§ Passage for review
# help :/



## jadeybabe88

right i need advice 

so my first day of my last period was 28th april i had sex on the 14th may i havnt got my period wich leaves me 11 days late i had brown blood spotting very light hardly ote for two days over this weekend i have been feelin nausea in mornings head aches hair loss bloating i have done numerous of tests but all negative i rang docs they wont help me they wont do be a blood test tried asking nufield hospital its over £100 i dont know what to do who to talk to i need to no i never ever miss a period unless im pregnant


----------



## happycupcake

Are you tracking like ovulation or temps?


----------



## DobbyForever

If you're not tracking ovulation, generally a home pregnancy test done 2 weeks after unprotected sex is accurate. My gyn says trust the hpts. Unfortunately, there are many reasons that a period can be delayed and most doctors won't really start running tests until you've missed your periods for several cycles. My gyn generally doesn't see anything concerning until you've reached 60-90 days. If you're feeling pregnancy like symptoms and they won't run an ultrasound, can you ask them to do a quick ultrasound of your ovaries? All gyns should have a mobile ultrasound unit, they can do a quick sweep over your uterus, tubes, and ovaries to rule out things like ectopic or cysts. My big concern is that, for me, my period was delayed due to a cyst and it does mess with your hormones so I felt pregnant but my hpts and bloodwork were negative for hcg. FXed you feel better and get answers soon


----------



## Suggerhoney

Hope u get some answers soon


----------

§ Information supplied
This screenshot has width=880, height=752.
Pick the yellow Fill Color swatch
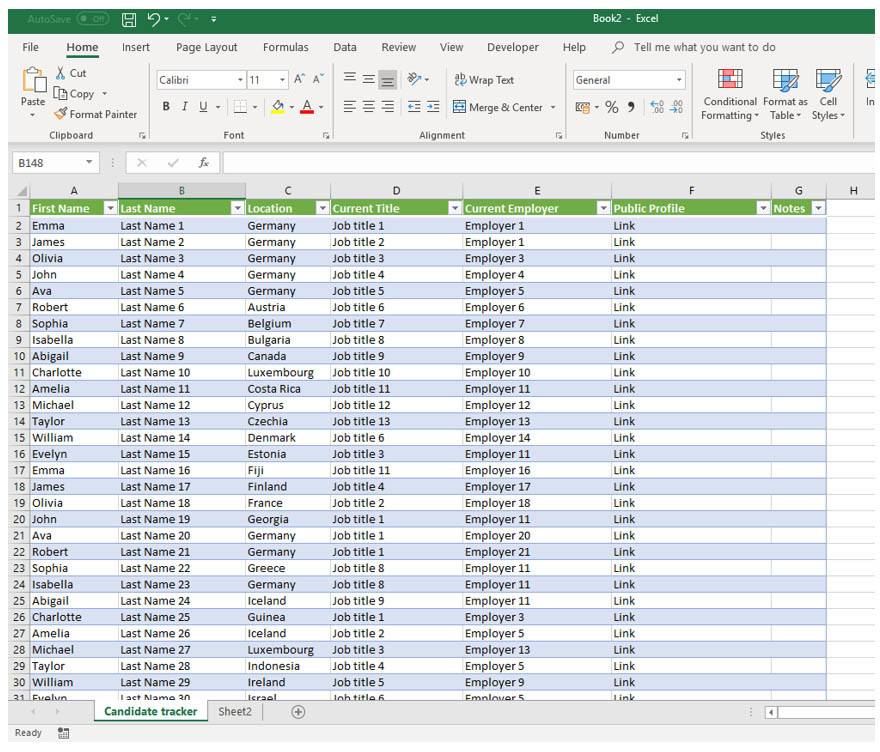coord(277,108)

§ Task objective
Answer these about the forum thread on a late period:
(a) What date does jadeybabe88 give as the first day of her last period?
(b) According to DobbyForever, how many days without a period does her gynecologist generally wait before seeing anything concerning?
(c) What does DobbyForever say delayed her own period?

§ Response
(a) 28th April
(b) 60-90 days
(c) A cyst